* [Exercise goal] Pick out every line in the entries below that contains the word "This" and copy each one in full. Only matches with the same capitalization count.

* [Extracted material]
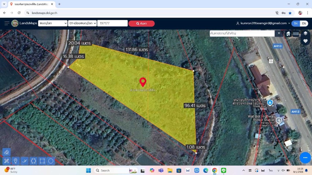Switch language to EN
Screen dimensions: 312x175
(x=304, y=23)
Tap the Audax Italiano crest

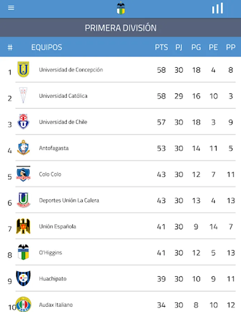(23, 305)
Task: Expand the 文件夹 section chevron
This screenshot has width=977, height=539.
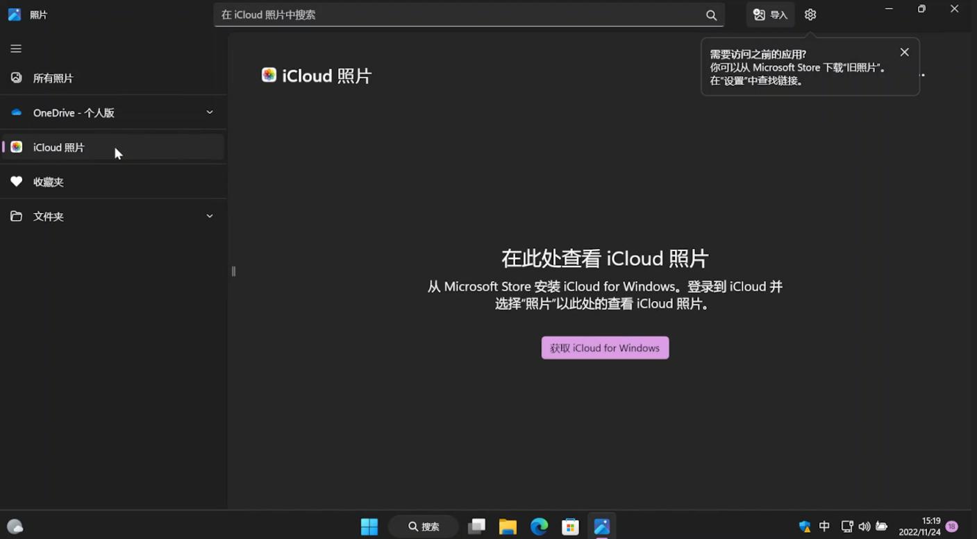Action: (x=210, y=216)
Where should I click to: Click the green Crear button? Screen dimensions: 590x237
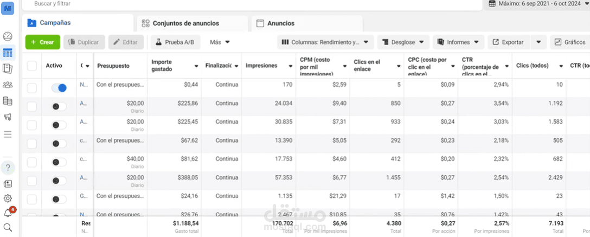pos(42,42)
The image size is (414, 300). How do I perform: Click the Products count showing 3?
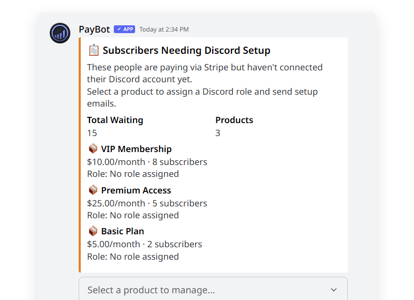[x=217, y=132]
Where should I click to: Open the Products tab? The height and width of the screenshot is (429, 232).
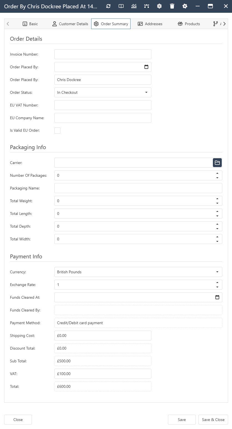click(x=188, y=24)
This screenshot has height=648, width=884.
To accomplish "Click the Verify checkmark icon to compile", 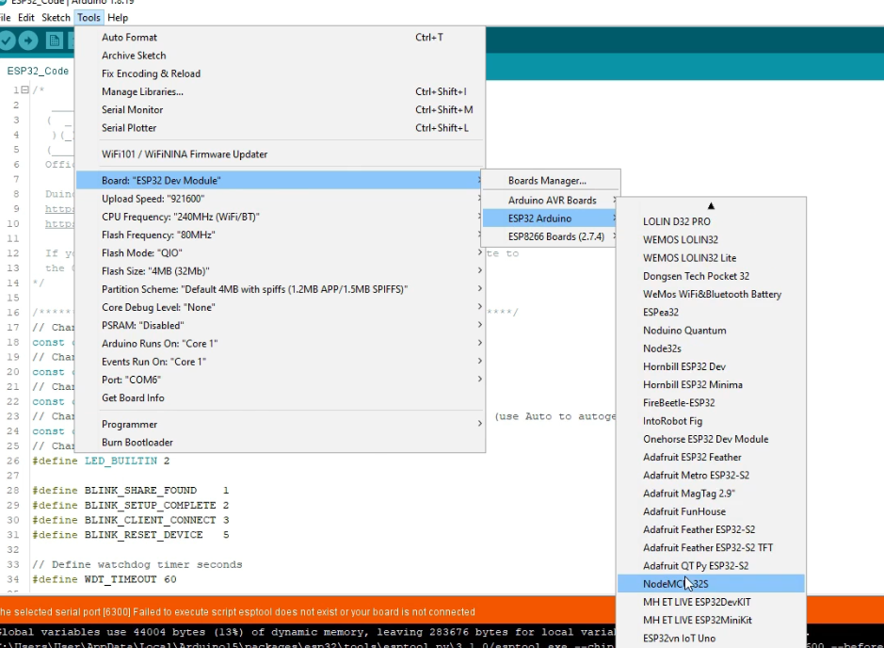I will coord(8,41).
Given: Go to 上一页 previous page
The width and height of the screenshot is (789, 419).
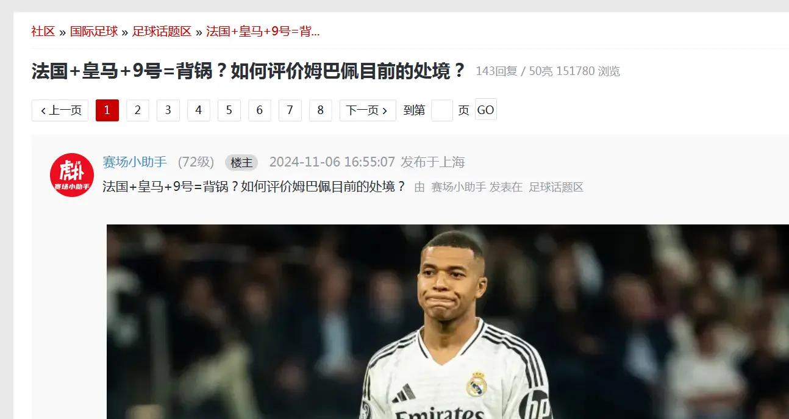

* [Full response]
This screenshot has width=977, height=539.
This screenshot has height=648, width=884.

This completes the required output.